Chartanalyse
Euro gerät zum Yen ins Hintertreffen

Nachdem der Euro zum Yen im ersten Halbjahr deutlich an Wert gewonnen hat, fiel er zuletzt zurück. Auch aus charttechnischer Sicht sieht es derzeit eher schwach für den Euro aus. Die Gemeinschaftswährung dürfte in den kommenden Wochen weiter zurückfallen.

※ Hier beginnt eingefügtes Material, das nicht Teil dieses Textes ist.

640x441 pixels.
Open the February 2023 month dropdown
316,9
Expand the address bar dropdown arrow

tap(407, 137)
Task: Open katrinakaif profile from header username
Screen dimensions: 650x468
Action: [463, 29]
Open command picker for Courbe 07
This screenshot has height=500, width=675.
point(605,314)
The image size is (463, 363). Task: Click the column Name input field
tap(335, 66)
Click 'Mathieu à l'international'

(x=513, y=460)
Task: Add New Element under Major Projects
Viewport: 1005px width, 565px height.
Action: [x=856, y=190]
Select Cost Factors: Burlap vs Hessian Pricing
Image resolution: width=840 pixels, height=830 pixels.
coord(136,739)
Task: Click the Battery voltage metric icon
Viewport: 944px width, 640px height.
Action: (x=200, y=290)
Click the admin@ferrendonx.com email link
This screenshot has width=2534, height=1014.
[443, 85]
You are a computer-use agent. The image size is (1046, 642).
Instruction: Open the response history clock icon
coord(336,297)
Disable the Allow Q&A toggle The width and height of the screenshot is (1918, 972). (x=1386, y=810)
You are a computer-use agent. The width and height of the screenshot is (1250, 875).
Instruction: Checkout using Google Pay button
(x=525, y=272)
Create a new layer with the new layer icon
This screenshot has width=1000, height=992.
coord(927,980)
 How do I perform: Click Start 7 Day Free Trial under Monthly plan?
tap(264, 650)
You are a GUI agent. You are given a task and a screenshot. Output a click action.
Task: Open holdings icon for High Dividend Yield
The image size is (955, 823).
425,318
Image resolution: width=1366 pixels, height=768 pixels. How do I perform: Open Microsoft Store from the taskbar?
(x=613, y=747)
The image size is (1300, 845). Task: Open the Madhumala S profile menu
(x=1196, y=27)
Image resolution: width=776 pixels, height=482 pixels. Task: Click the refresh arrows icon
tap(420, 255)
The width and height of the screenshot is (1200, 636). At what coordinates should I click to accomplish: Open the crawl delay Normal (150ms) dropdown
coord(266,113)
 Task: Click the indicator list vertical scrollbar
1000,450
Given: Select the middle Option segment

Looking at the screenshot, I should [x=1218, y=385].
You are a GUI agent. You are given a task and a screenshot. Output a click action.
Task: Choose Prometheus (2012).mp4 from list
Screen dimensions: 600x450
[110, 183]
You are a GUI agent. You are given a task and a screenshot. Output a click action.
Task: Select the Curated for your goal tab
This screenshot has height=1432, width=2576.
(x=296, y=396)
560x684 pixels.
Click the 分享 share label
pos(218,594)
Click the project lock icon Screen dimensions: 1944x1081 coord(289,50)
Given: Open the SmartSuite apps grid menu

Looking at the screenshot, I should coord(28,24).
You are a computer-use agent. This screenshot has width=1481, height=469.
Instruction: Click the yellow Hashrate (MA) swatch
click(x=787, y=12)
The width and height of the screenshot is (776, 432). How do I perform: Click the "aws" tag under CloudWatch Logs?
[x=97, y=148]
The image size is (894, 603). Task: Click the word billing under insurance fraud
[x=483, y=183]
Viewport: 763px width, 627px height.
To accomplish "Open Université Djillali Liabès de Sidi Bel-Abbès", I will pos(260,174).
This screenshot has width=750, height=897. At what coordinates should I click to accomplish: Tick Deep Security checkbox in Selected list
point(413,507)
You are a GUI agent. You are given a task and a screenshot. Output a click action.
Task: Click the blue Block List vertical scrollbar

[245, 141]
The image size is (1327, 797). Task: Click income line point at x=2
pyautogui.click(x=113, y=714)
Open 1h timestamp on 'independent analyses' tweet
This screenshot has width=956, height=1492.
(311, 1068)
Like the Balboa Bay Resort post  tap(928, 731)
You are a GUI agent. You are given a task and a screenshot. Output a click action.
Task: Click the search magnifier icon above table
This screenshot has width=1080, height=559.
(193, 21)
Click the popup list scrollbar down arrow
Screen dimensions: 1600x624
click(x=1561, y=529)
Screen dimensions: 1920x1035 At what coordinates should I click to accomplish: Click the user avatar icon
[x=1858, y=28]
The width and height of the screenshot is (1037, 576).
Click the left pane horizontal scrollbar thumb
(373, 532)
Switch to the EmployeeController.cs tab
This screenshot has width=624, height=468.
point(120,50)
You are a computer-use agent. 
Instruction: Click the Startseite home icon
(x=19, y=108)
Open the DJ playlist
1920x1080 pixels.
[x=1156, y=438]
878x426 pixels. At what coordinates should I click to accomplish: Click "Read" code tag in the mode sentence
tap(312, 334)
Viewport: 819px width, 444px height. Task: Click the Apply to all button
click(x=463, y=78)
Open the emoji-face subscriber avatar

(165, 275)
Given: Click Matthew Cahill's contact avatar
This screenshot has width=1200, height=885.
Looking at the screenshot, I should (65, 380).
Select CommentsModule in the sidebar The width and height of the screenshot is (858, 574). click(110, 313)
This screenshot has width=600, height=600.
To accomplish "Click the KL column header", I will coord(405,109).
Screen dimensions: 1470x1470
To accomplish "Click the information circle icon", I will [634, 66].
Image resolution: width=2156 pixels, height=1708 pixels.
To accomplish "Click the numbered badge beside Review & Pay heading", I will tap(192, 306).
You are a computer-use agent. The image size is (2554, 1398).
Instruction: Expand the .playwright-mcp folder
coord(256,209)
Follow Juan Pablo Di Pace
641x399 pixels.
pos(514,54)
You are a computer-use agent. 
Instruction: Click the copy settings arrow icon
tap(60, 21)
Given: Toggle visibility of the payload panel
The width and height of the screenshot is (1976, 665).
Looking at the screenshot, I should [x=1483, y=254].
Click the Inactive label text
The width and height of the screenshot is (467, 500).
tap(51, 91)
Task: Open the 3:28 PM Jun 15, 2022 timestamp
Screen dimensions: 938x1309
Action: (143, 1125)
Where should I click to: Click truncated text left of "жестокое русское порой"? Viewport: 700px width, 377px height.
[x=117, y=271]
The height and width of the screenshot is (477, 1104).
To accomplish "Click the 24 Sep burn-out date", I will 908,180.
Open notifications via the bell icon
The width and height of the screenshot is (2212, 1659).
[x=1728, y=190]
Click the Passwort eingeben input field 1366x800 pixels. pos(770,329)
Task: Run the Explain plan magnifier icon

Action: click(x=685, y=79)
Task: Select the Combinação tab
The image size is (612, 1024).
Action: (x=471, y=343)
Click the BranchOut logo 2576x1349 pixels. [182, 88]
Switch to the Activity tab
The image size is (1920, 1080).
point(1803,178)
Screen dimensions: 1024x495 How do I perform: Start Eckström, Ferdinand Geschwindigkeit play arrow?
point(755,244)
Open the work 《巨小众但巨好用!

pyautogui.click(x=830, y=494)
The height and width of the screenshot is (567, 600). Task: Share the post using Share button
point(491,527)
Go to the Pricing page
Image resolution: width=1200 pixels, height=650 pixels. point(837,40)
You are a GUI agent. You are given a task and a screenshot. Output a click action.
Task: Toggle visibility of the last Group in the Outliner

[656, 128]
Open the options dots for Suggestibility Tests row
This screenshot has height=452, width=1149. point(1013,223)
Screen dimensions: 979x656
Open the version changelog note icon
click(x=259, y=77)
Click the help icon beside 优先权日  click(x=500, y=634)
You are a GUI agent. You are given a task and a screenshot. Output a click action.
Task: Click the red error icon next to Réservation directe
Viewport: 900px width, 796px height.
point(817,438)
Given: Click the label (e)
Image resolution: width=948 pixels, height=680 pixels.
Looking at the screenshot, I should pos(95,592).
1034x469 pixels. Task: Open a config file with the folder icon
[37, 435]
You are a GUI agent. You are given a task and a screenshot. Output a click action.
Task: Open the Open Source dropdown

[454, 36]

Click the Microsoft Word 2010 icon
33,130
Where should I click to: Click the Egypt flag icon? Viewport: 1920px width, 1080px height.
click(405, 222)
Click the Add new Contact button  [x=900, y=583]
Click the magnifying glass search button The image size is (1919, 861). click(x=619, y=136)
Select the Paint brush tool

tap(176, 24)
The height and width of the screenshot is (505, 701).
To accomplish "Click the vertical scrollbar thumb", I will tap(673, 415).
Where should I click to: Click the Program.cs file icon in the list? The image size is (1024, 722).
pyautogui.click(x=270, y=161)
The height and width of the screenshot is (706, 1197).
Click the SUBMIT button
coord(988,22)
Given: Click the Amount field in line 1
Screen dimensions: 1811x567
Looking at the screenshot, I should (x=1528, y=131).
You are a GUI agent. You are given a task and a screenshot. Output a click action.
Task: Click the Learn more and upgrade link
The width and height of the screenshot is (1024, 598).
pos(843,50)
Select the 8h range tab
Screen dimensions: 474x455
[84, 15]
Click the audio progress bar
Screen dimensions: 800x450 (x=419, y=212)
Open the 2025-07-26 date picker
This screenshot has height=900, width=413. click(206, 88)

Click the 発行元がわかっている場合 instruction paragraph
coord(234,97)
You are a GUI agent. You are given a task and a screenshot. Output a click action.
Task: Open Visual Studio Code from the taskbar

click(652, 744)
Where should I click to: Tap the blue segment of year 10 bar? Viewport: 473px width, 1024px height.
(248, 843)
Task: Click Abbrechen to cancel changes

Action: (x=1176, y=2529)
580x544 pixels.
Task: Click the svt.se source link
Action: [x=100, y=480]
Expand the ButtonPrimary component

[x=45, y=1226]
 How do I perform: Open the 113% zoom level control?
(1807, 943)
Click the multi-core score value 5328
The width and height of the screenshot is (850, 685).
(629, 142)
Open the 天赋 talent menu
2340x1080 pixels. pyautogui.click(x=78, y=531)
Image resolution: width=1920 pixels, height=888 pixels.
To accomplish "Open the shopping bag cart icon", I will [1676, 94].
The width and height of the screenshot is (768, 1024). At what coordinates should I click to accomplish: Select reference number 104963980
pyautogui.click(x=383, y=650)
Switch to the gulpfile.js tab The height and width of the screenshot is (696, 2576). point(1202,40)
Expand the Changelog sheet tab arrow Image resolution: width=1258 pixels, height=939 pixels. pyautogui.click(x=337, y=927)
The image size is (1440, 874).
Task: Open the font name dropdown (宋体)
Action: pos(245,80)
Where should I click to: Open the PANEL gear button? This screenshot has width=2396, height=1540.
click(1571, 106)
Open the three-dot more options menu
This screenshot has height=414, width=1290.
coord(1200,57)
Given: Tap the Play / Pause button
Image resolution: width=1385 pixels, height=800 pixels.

FRANKFURT. Am 8. Juli hat die Gemeinschaftswährung ihren Aufwärtstrend vom 2. Februar 2009 unterschritten. Dieser endet momentan bei rund 135,15 Yen. Doch nicht nur der Bruch des Aufwärtstrends dürfte auf dem Euro lasten, auch die derzeit auszumachende Chartformation eines absteigenden Dreiecks verheißt für die europäische Gemeinschaftswährung nichts Gutes.

So wird ein absteigendes Dreieck in der Regel nach unten hin aufgelöst, wenn wie im vorliegenden Fall ein Aufwärtstrend vorangegangen ist. Die horizontal verlaufende Unterstützungslinie des absteigenden Dreiecks verbindet die Tiefs vom 18. Mai 2009 und vom 8. Juli bei 126,99 bzw. 127,00 Yen miteinander. Die obere Begrenzungslinie des Dreiecks stellt die Verbindungslinie der Verlaufshochs vom 5. Juni 2009 bei 139,26 Yen sowie vom 1. Juli 2009 bei 136,90 Yen dar.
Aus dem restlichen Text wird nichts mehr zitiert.